* YOUR GOAL: Would you write out the entries that follow word for word, omitting any images?

════════

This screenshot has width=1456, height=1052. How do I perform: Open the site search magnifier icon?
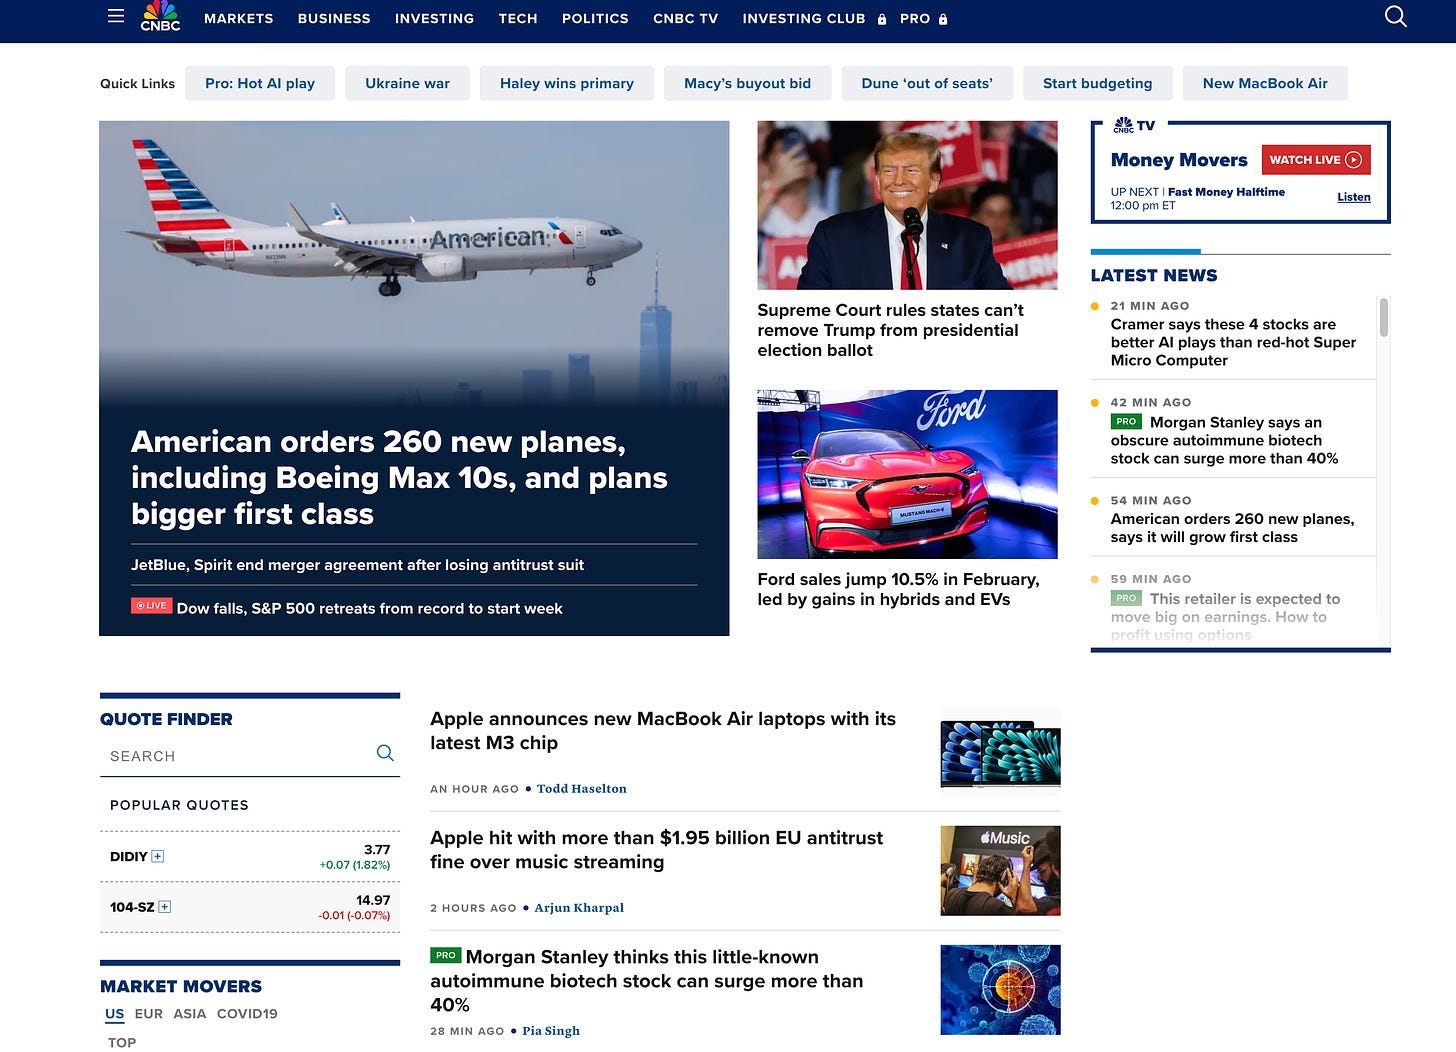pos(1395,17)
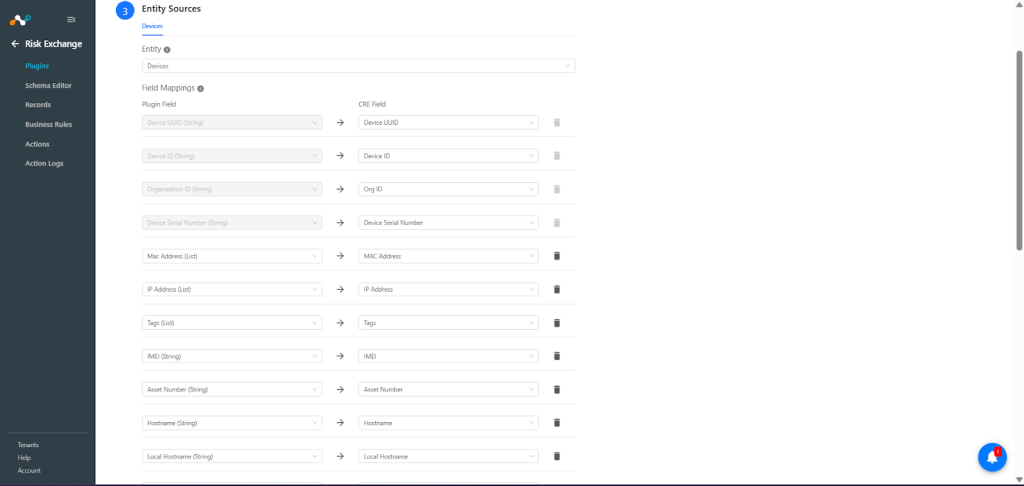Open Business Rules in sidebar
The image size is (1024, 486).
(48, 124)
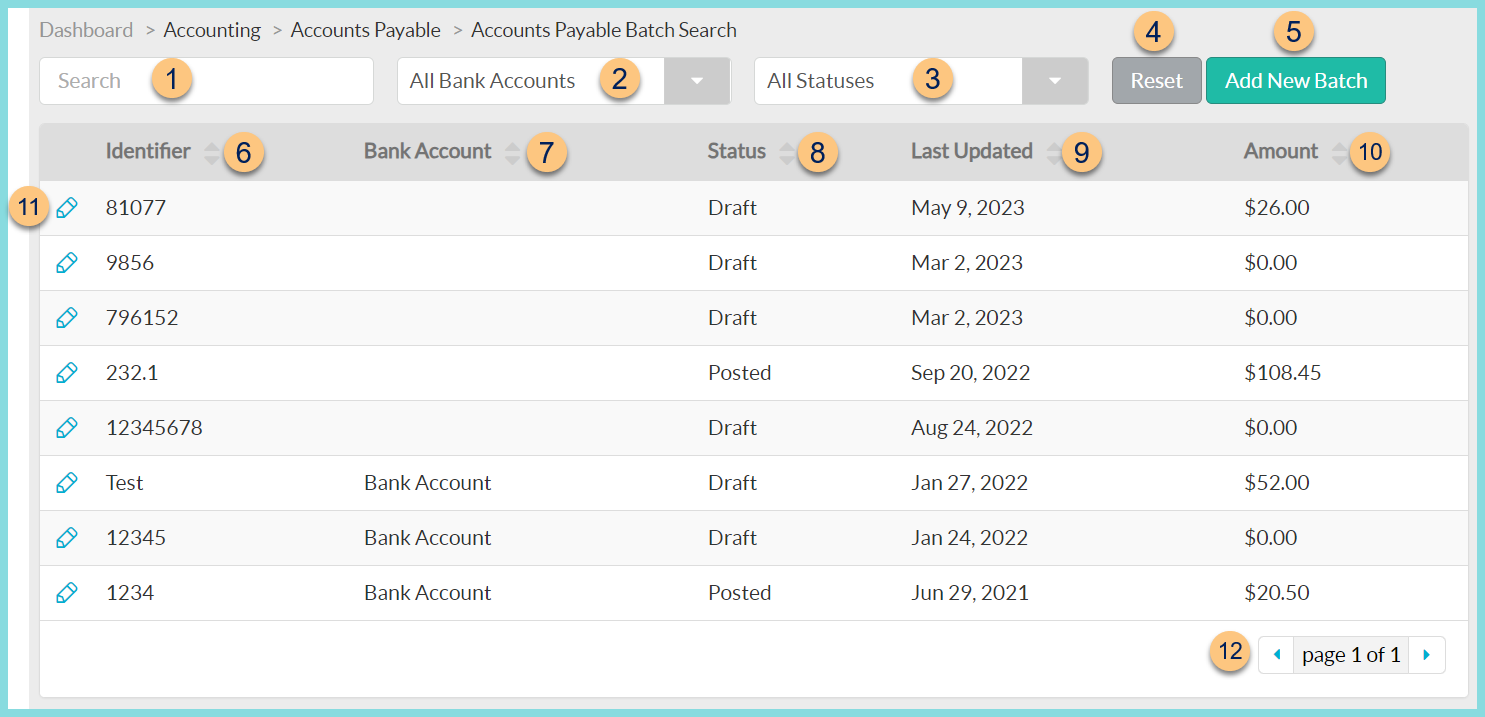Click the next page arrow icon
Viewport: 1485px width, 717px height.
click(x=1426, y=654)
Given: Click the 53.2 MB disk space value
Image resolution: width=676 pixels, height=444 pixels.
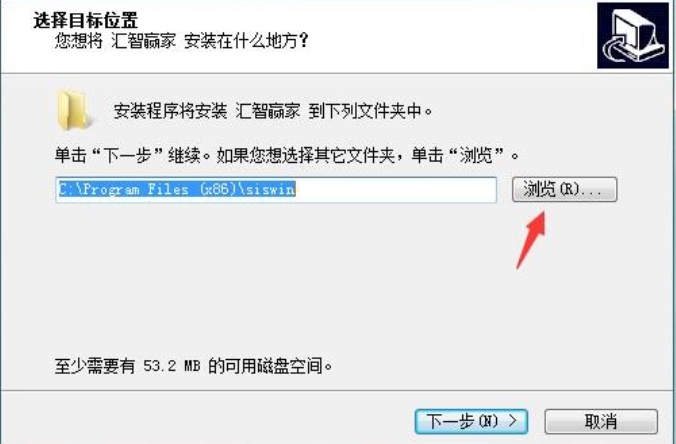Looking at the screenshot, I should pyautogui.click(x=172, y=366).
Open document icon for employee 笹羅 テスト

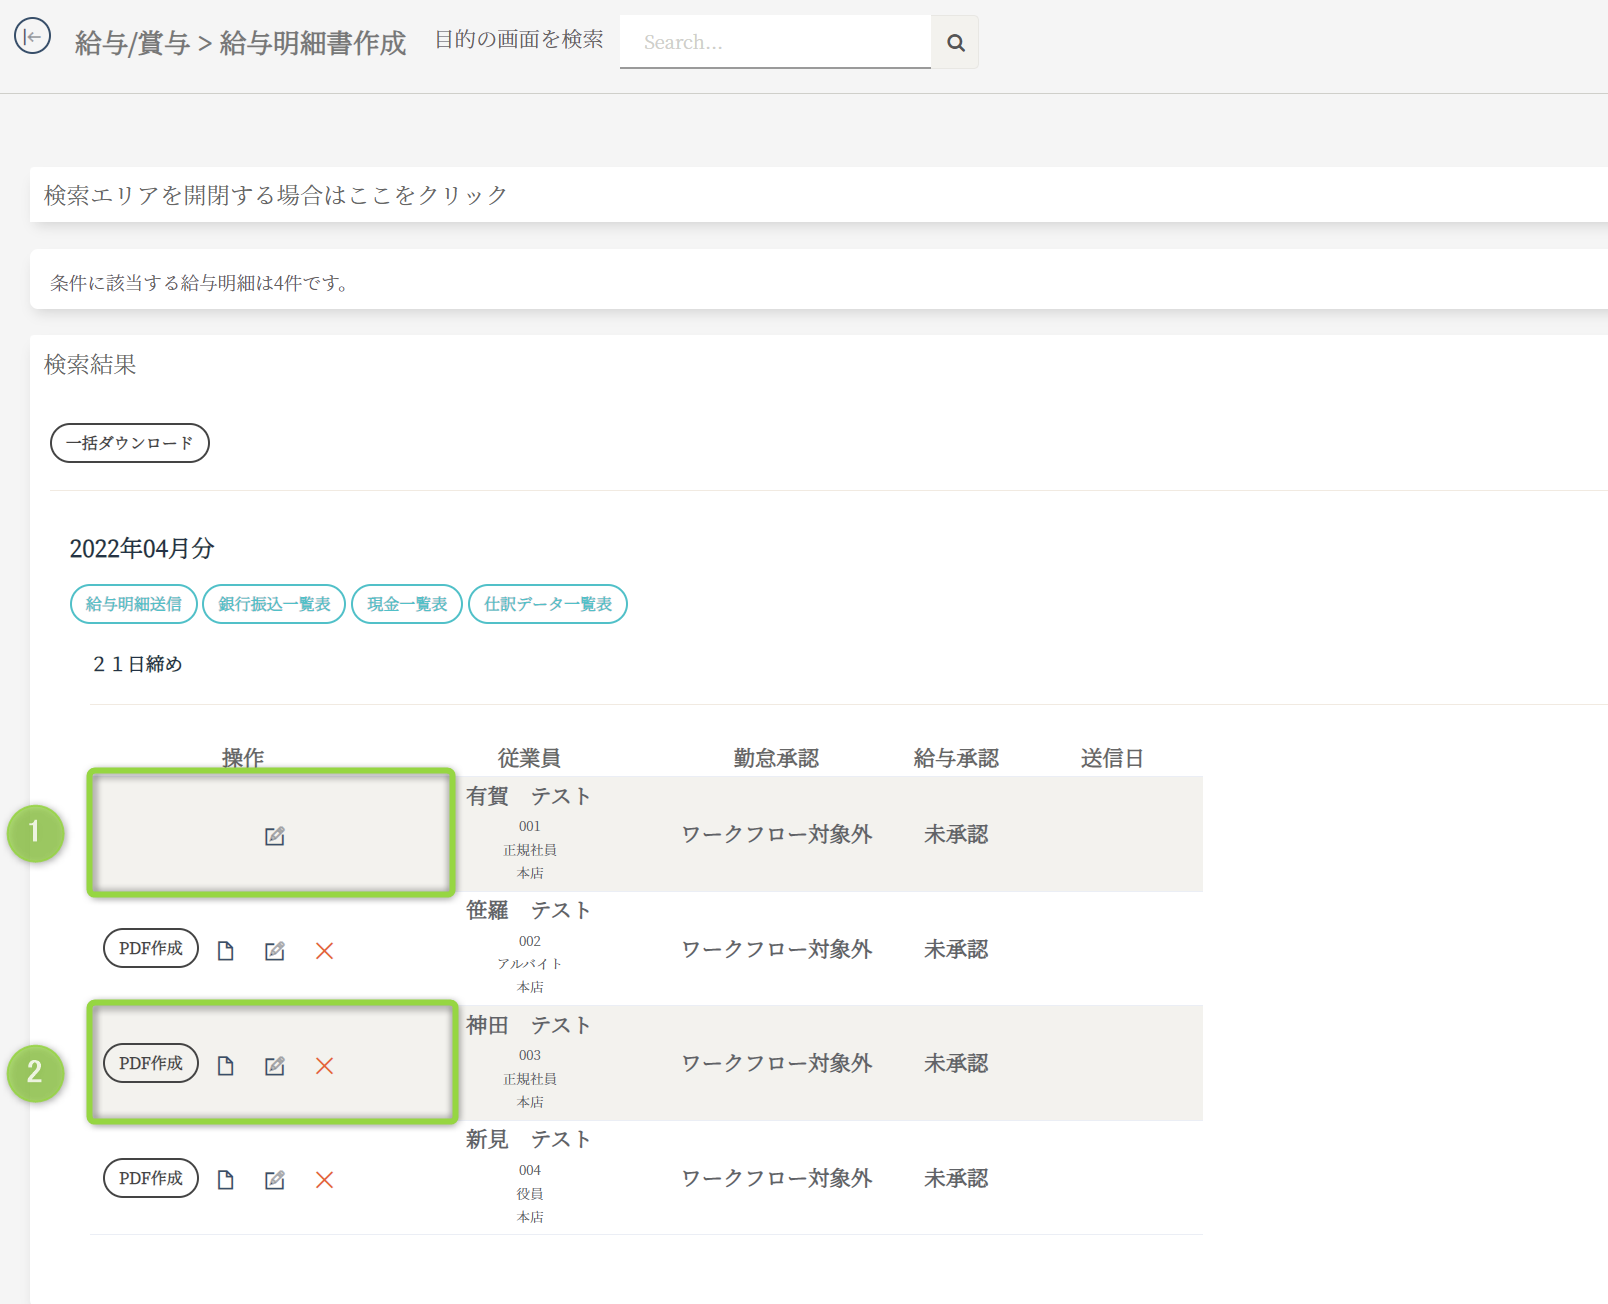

════════

* RESULT OF THE EXERCISE:
This screenshot has width=1456, height=1052. How do I perform: Open the site search magnifier icon?
pos(1395,17)
Open Business Rules in sidebar
The image size is (1024, 486).
(48, 124)
Click the next page arrow icon
Viewport: 1485px width, 717px height.
click(x=1426, y=654)
Given: Click the 53.2 MB disk space value
Image resolution: width=676 pixels, height=444 pixels.
Looking at the screenshot, I should pyautogui.click(x=172, y=366).
Open document icon for employee 笹羅 テスト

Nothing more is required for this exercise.